Anyway, it was much easier now. Nearly everyone there was mellower by a fair few glasses of champagne. They barely noticed her skirting through them. In fact, Rose felt virtually invisible.

She found Lily in the middle of a small group of men, not saying much but paying a lot of attention, and very sober. That was good. For Rose, she would leave this evening behind and return to her normal life. For Lily, this was a chance to meet people, to get her face known and, for her sake, Rose hoped that the evening would turn out to be a success.

She hovered briefly on the fringe, then wandered through the crowd and, after a couple more glasses of wine, found that chatting to them wasn’t the nightmare she had predicted. Somewhere Nick was lurking, although she couldn’t actually see him anywhere.

Like Cinderella, she was ready to leave by the stroke of midnight. She seemed to be in a minority of one. The drink was still flowing, her sister was absorbed talking to a couple of guys, her face fresh and animated, and Rose had had enough. She had listened to people talk about other people, had eavesdropped boring conversations about scripts that had never got off the ground and arguments with directors who didn’t know what they were talking about and lottery grants that should have gone to art projects but had ended up going to crazy organisations that wasted the money and went bankrupt within two years. She had eaten the most amazing finger food she had ever tasted, served by the most attentive staff she had ever seen, and refused enough glasses of wine or champagne to fill a cellar.

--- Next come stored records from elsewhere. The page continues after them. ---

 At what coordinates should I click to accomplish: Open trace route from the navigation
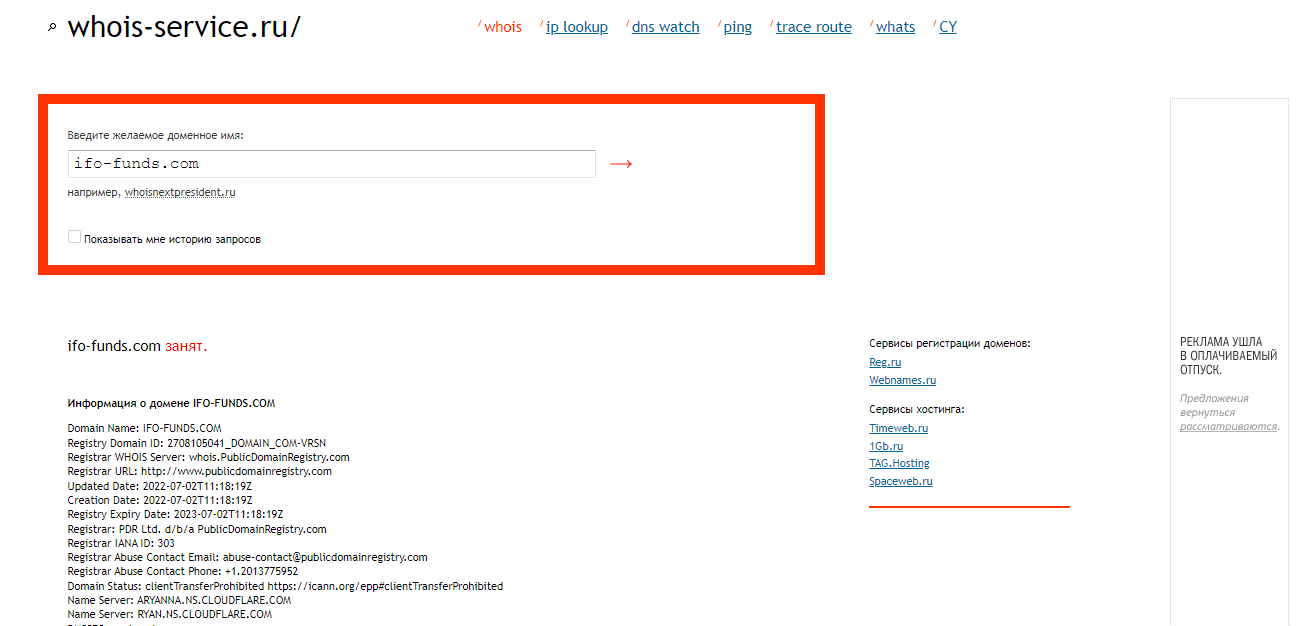click(x=813, y=27)
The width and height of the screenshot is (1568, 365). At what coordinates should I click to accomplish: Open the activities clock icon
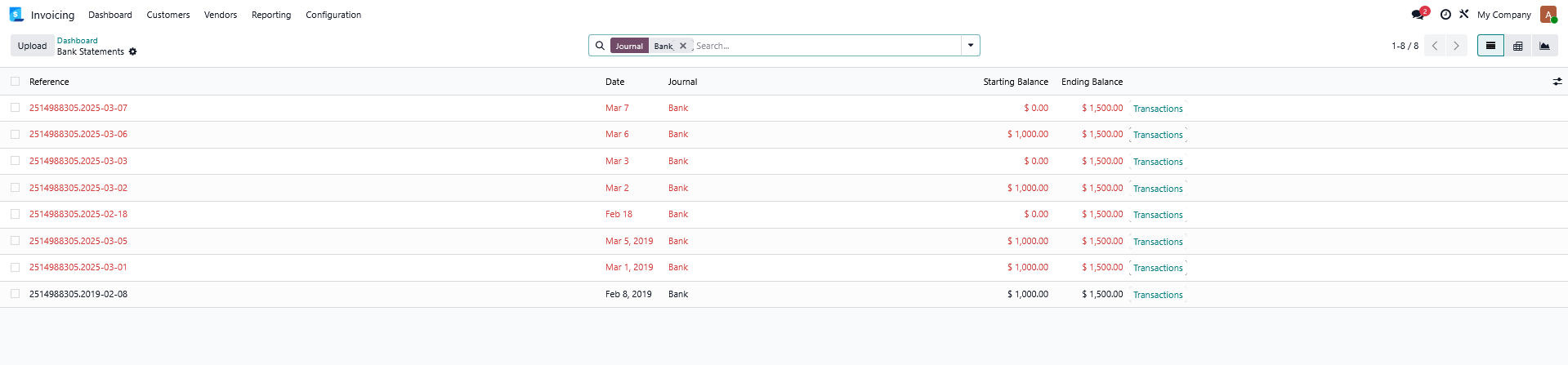click(1445, 15)

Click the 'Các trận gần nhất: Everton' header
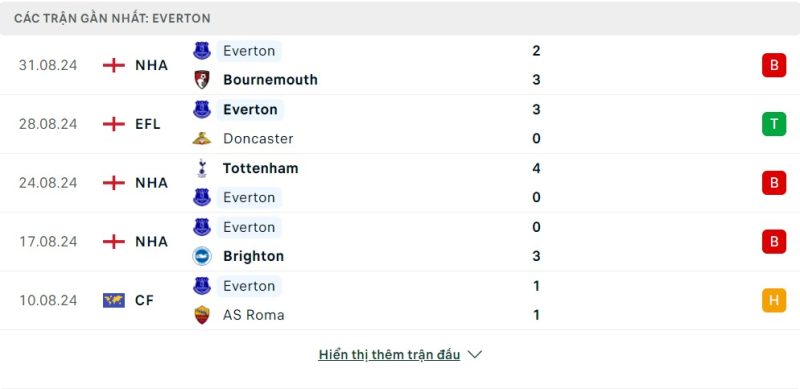click(x=112, y=18)
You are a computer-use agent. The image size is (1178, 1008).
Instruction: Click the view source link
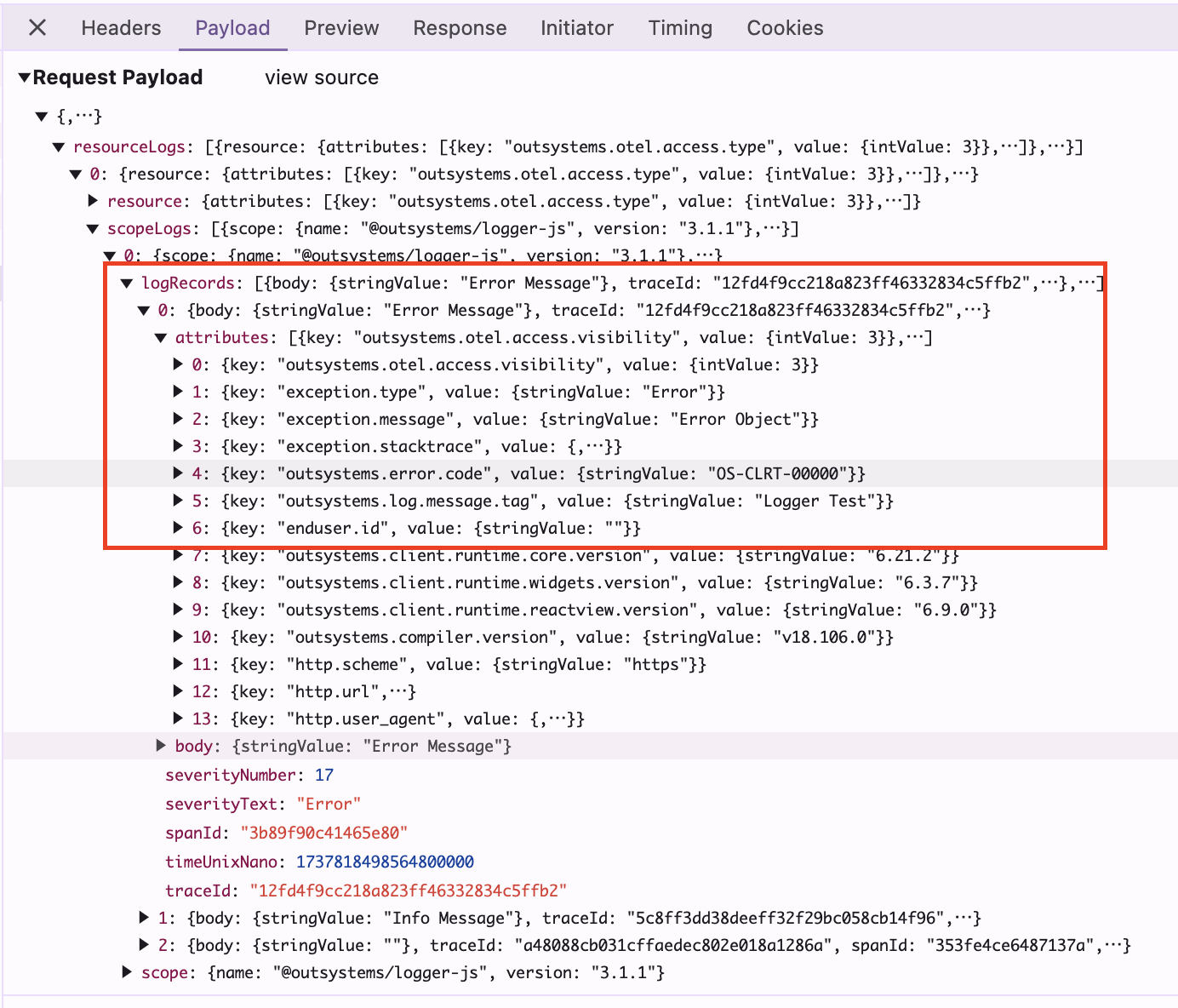point(321,77)
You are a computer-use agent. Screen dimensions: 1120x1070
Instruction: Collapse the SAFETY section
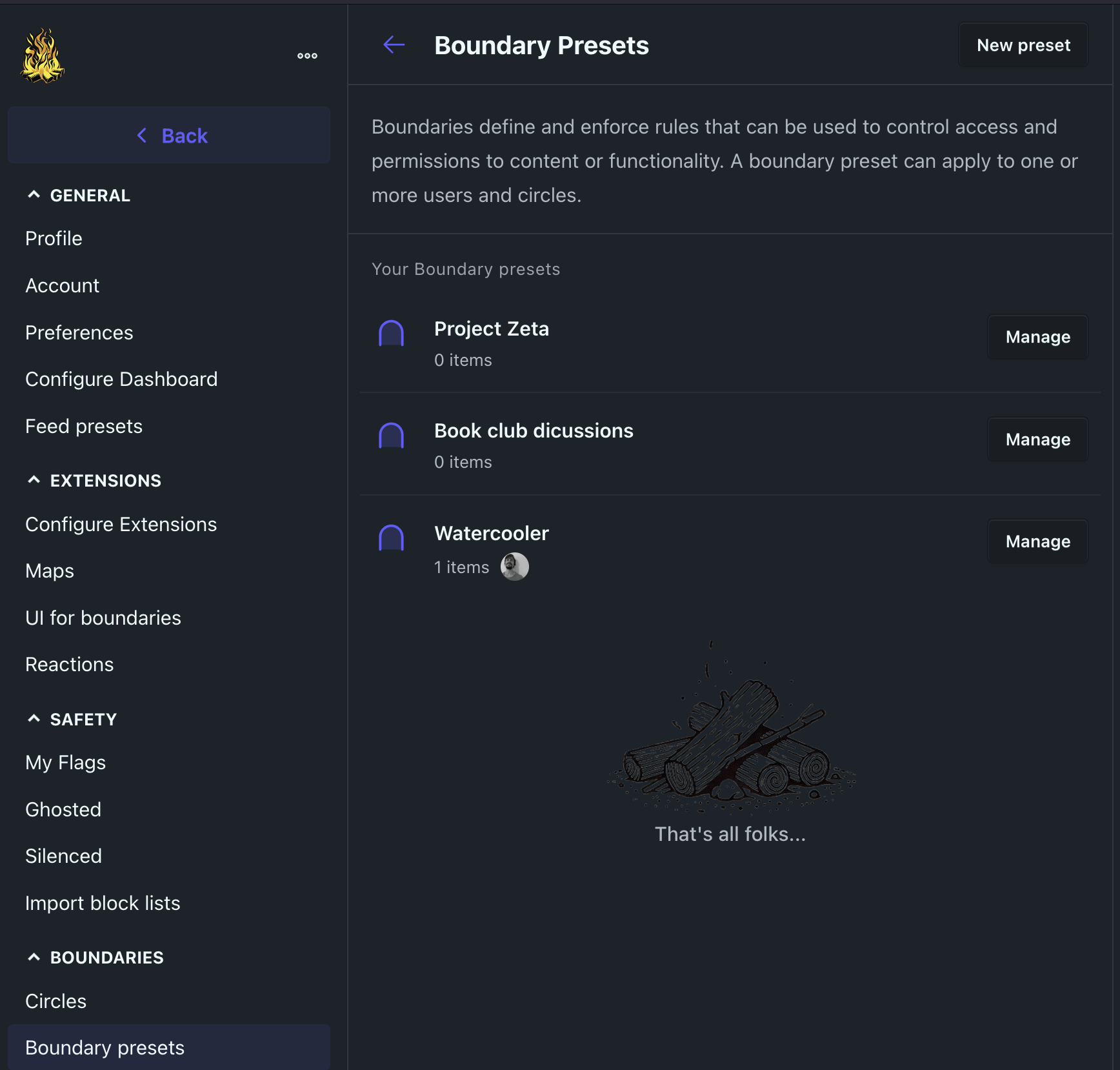click(x=34, y=719)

After fifteen minutes of trying to attract Lily’s attention, Rose gave up and headed out of the room in search of a breath of fresh air.

Outside was a corridor that circled the club area and off which, like little nodules from a main stem, were rooms behind which were probably offices, although Rose couldn’t tell because the doors were all shut. The floors were pale cream marble, merging into the pale cream marble of the walls, along which hung abstract paintings that looked particularly unappealing in the subdued lighting.

She drifted along, deciding to give her sister precisely half an hour more networking time before dragging her out of the place, and was about to head back when she spotted the light from under the door. It was just a narrow strip, but in the relative darkness of the corridor as bright as a beacon and she didn’t hesitate. She walked right towards it and pushed open the door. She hadn’t known what to expect but she certainly hadn’t expected to find Nick there, installed in front of his computer and surrounded by all the paraphernalia of a home office.

‘Sorry,’ she mumbled, backing out, but he had already pushed his chair away from the desk and was pinning her in her tracks just by looking at her. A further, more elaborate apology formed somewhere in her mind but didn’t quite manage to connect with her vocal cords, which seemed to have seized up.